Affordability and avoiding pseudo-initiatives that don’t work.

Affordability is about Value, Customer and Cost.  Focused on Customers, centered on Value with a strong fiduciary stewardship of Cost management.  None of the three are more important than the others, nor or any subordinate to the others.   Value is what is delivered to meet Customer requirements at a price and expense that optimizes Cost.  Any Affordability related initiative must consider all three factors of the triple aim.  Any initiative that does not … is a ‘pseudo-initiative’.

An initiative based on cost and cost alone, is a pseudo-initiative.  A business can not be successful on cost reduction alone.  Many companies have failed on executing such initiatives.  A cost-only focus takes necessary focus off of value and customer.  In order to deliver value and exceed customer expectations, there are necessary expenses that must be assumed.

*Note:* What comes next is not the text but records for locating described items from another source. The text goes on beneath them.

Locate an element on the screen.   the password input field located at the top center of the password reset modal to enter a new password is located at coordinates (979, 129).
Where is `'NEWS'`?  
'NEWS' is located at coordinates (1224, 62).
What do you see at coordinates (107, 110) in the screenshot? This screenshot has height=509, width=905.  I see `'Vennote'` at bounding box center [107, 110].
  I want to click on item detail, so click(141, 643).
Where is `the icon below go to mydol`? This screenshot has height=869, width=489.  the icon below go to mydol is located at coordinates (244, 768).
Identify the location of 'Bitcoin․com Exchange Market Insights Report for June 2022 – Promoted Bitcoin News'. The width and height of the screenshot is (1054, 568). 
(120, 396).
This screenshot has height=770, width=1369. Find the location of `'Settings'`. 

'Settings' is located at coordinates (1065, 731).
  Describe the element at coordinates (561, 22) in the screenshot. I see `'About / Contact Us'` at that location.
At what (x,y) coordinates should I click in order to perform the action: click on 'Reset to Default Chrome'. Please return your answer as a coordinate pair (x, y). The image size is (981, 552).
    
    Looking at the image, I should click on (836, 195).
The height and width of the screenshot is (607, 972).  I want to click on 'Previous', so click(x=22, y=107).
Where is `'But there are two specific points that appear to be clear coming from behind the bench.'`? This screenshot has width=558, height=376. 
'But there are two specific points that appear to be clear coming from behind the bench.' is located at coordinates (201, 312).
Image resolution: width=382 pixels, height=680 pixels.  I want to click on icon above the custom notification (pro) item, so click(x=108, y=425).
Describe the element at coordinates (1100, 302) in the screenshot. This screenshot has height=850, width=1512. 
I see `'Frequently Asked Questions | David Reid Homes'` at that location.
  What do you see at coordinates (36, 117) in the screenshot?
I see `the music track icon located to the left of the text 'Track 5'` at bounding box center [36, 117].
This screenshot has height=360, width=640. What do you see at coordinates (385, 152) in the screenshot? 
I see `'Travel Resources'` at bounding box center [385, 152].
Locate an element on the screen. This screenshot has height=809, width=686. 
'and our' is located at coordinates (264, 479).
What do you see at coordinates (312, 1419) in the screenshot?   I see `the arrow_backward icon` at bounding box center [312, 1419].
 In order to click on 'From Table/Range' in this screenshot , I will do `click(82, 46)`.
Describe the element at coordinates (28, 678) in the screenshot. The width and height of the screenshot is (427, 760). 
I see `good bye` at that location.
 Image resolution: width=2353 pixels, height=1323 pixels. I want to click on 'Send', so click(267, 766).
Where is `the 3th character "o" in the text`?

Although a customer focused initiative is a good idea, an all-things-to-all-customers initiative fails because of negligence to value and cost.  The triple aim must consider all dimensions of Affordability.  An organization can not be all-things-to-all customers and succeed.

When an organization focuses internally on its own internal paradigm of value, it too fails.  Examples from the 1960’s include the Swiss watch industry the slide rule industry.  From the 1970’s, the American car industry.  From the 1980’s the IBM competitor “BUNCH” companies (Burroughs, Univac, NCR, Control Data and Honeywell).  From the 1990’s the Tech Bubble companies.  From the 2000’s … many many disasters.  Value must be focused on delivering what the Customers’ want, when they want it, at a reasonable Cost and price.

When initiatives are masked as growth or improvement efforts, and are really executed at cut-back and reduction, these pseudo-initiatives fail.

The Learning’s:  Be truthful about initiatives.  Affordability is a good foundation and framework for improvement initiatives.